At the annual industry gathering in the south of France, executives revealed a sliver of optimism for the first time in years, after agreeing retail deals with the likes of Nokia, Amazon and MySpace.
But the music industry's many critics say executives need to relinquish more control and could even pick up some ideas from the pirates - people who have created services to download music illegally - who they are fighting.
After years of trying to protect its content and sue anyone who illegally downloaded it, the industry has moved to forge partnerships with online retailers as sales slump.
In 2008, some 95 percent of the music downloaded from the Internet, or more than 40 billion files, was illegal, leaving the overall music market down around 7 percent on 2007.
Michael Robertson, the head of MP3Tunes who had to speak via video link because he is still engaged in copyright infringement lawsuits in the United States, urged the industry to go further and allow more experiments with their music.
"When you sue a new technology, you lose the opportunity to channel that into a positive direction," he said.
"There is innovation happening but it's coming from the dark side of the Internet, from pirates, from the underground. And that is showing where the industry is going to be.
"You have to look underground, to see what people are doing and then give them commercial outlets that mirror that."
Consumers will only move to legal sites from illegal ones if the proposition is better and easier to use, critics say.
"There are only so many of those (large, established retailers) around," Ted Cohen, who has been involved in hosting the MidemNet conference for the last 10 years, told Reuters.

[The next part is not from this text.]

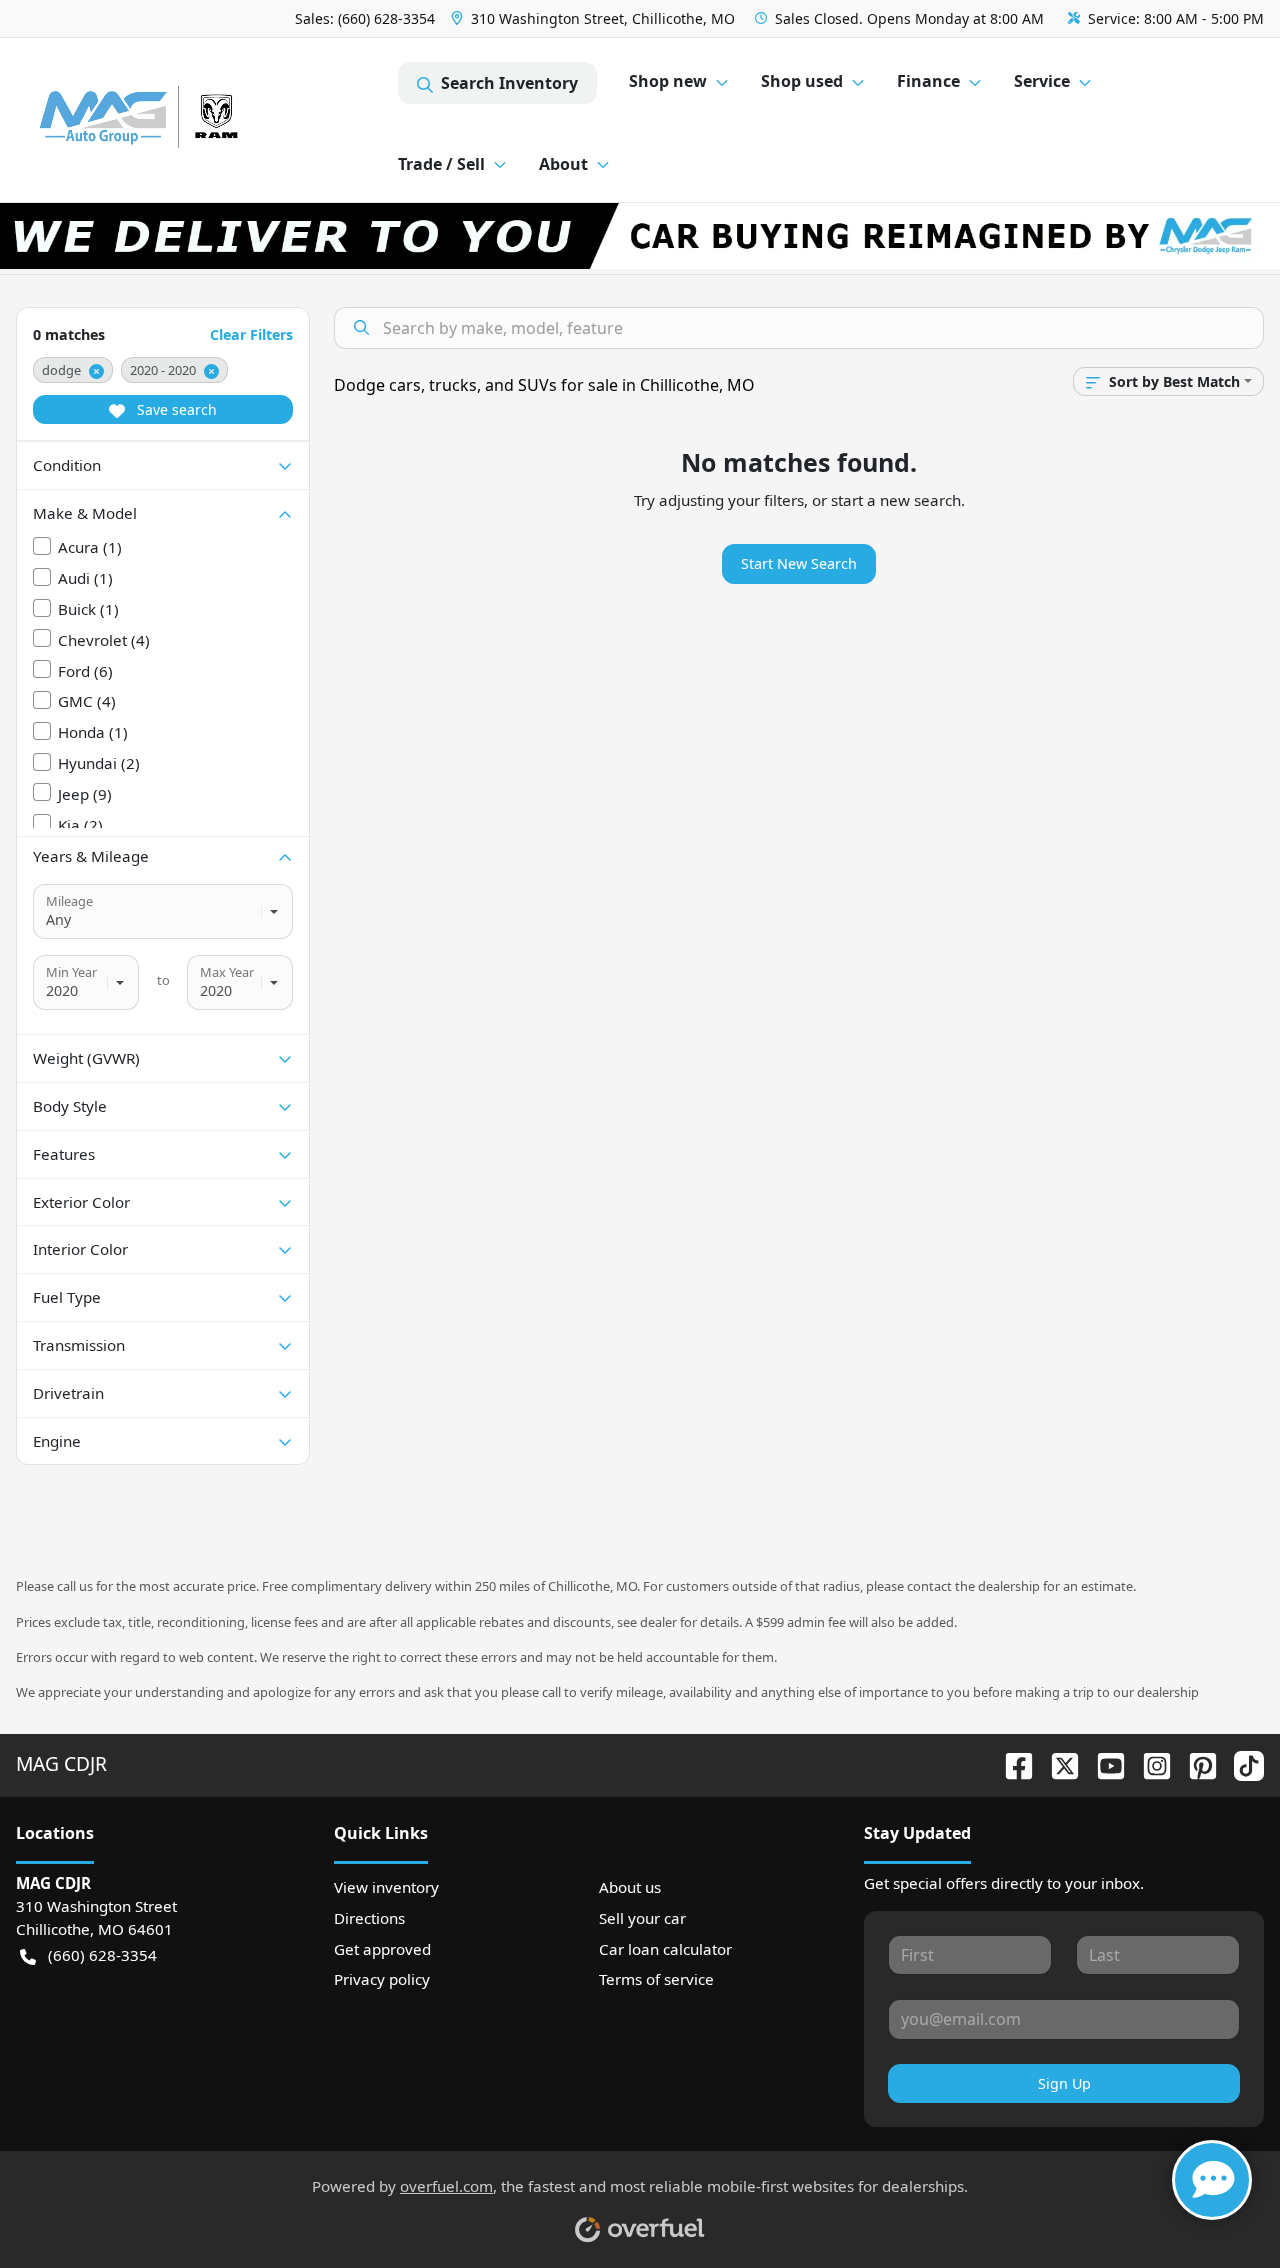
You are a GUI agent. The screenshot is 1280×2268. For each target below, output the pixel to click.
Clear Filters (251, 334)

"The tap is going to run out. So there's got to be room for retailers who can't write a half a million dollar check."
One of the sharpest critics at Cannes was David Eun of Google, the owner of video sharing site YouTube, one of the most powerful music discovery tools on the Web.

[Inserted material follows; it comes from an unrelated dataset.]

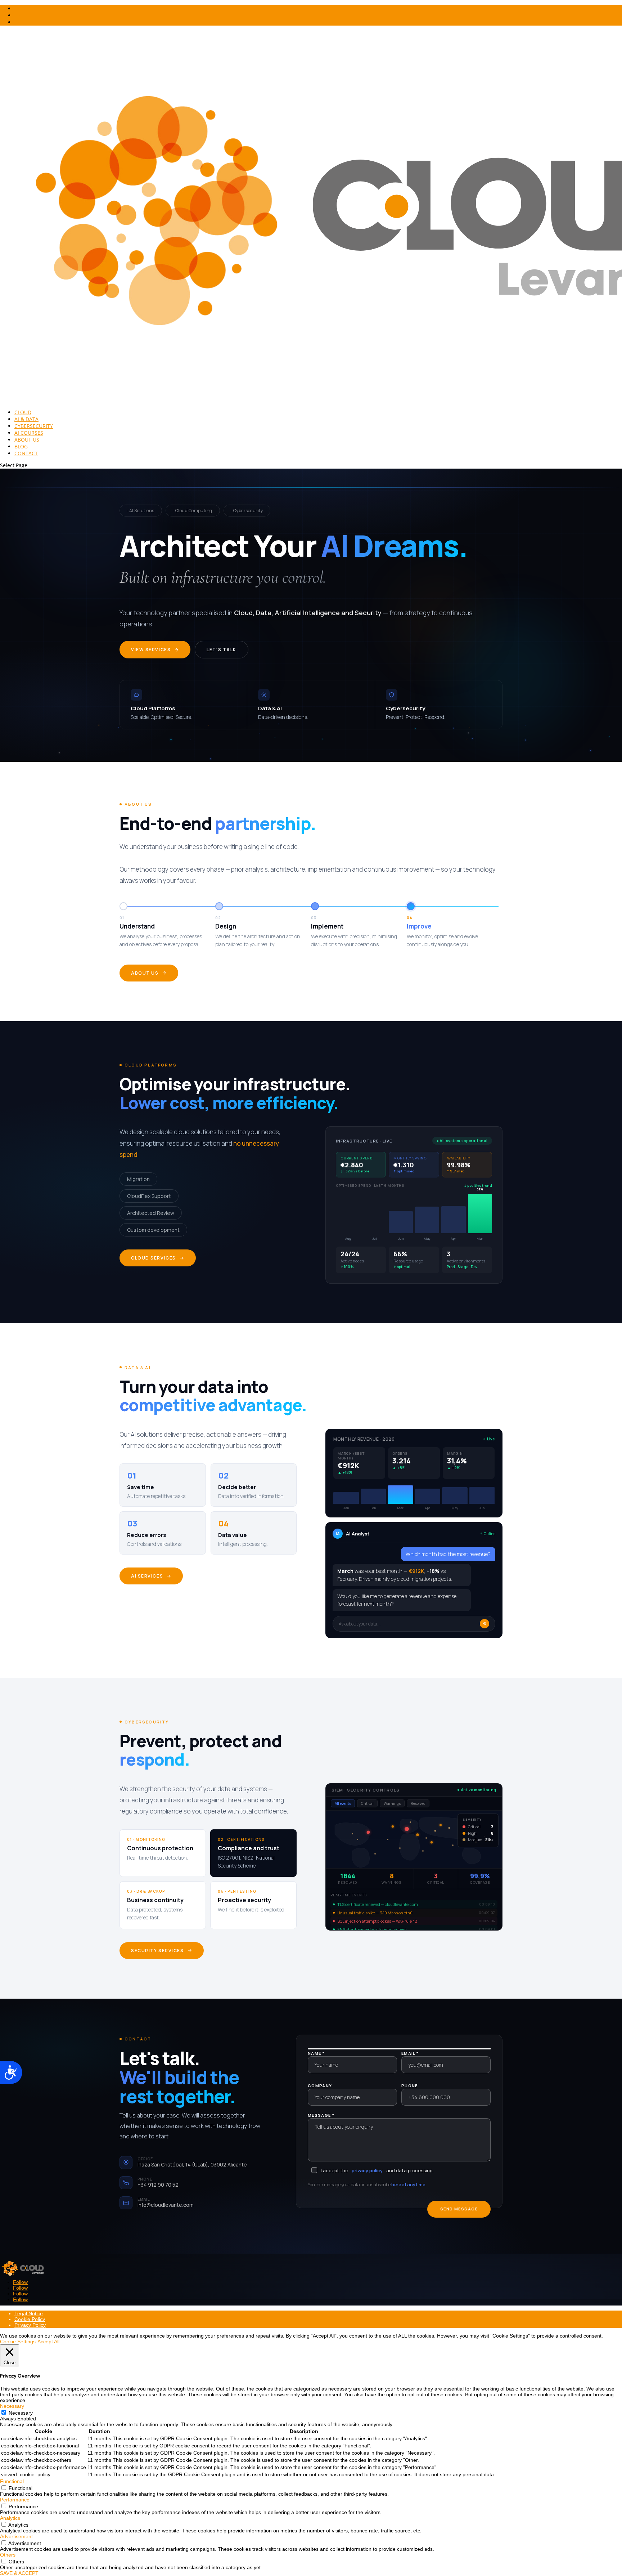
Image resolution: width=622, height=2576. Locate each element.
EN (17, 15)
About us (144, 973)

"Being partners means that you work together ... and you don't necessarily presume that the other person is trying to screw you frankly," he told the audience at Cannes.

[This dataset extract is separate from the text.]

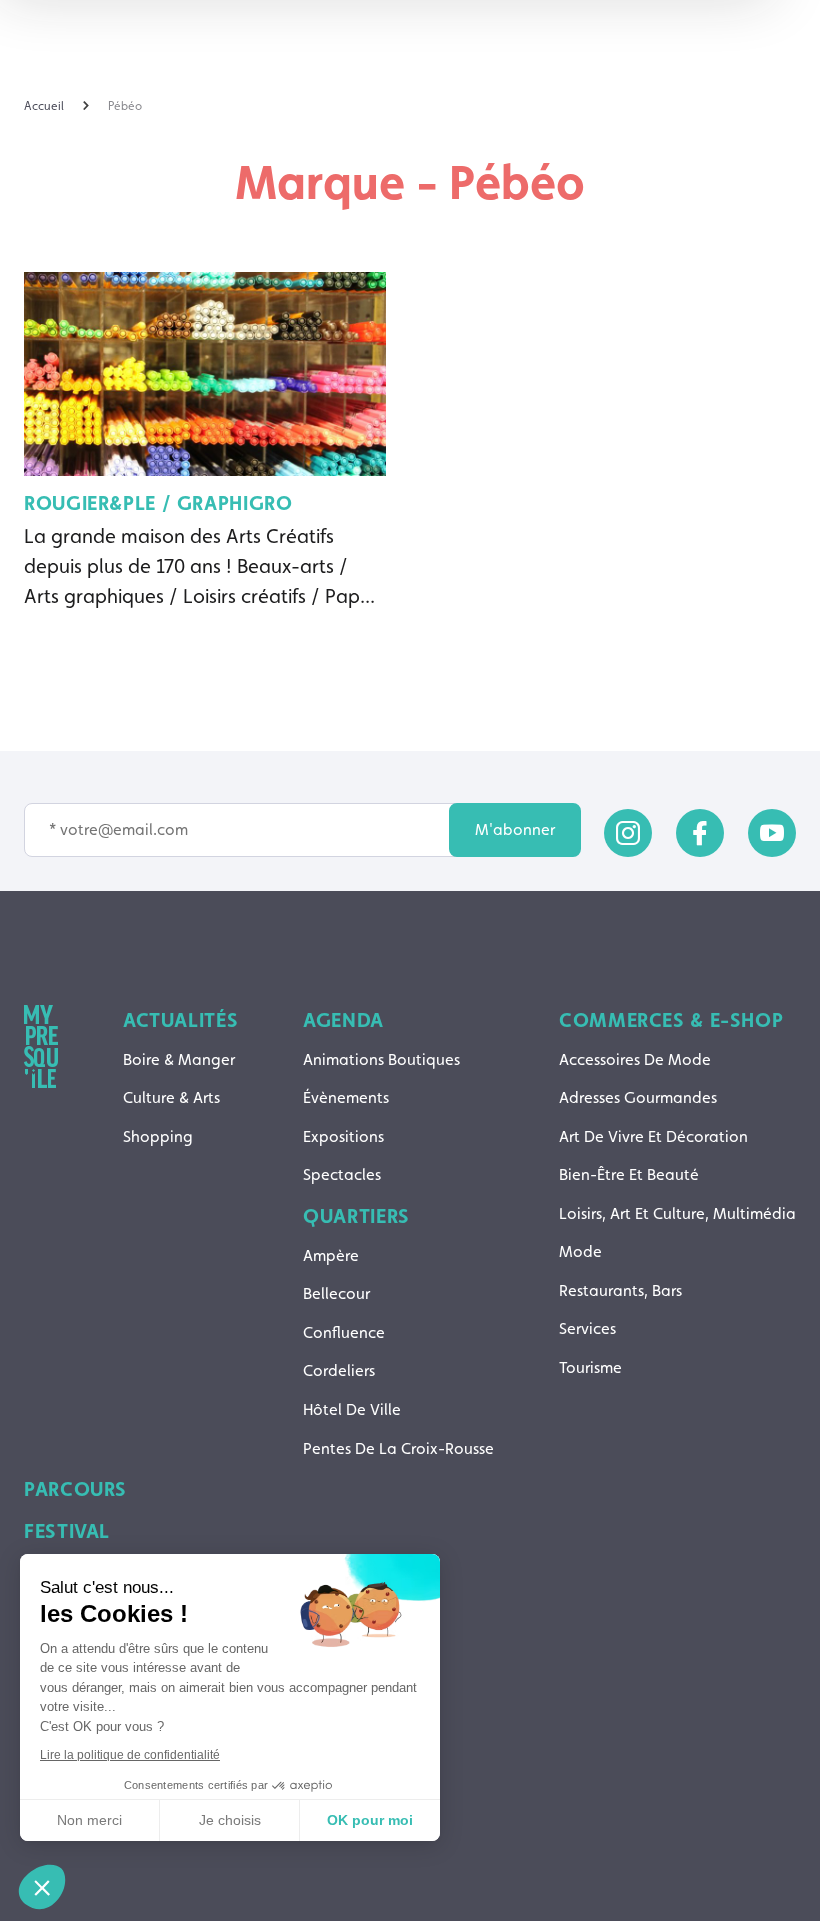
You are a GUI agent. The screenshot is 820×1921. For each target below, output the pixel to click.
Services (587, 1328)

"There's a culture where it's: this is my interests, meet them. And ... what you find is I think a risk that you decrease the number of companies and partners that you have.
"So the question I pose to you and everyone in the industry is, how much innovation is really going on in the music industry and how much more could there be."
YouTube has most recently been involved in a spat with music major Warner Music Group, which forced the video sharing site to take down all clips by Warner's artists after contract negotiations broke down.
The industry, in its defense, says it has been burned in the past and that asking for advances are its way of establishing whether a new service is legitimate and serious.
They also point out that new services are coming through.
7digital.com saw sales of digital music increase 260 percent in the fourth quarter after it started selling MP3 downloads which can be used on any device from all four major labels.
Irish music TV Web site MUZU.TV, which hopes to challenge YouTube by paying labels and bands through advertising every time their videos get played online, has also secured significant achievements, signing deals with EMI, Sony BMG and independent group Beggars.
BlackBerry maker Research In Motion also spoke in glowing terms of how it can act as an open channel in more than 150 countries, allowing music applications such as discovery tool Shazam and Webcaster Pandora on its devices.
The presence of the new services has prompted optimism, with RIM co-Chief Executive Jim Balsillie predicting that the music industry will be unrecognizable in a couple of years time.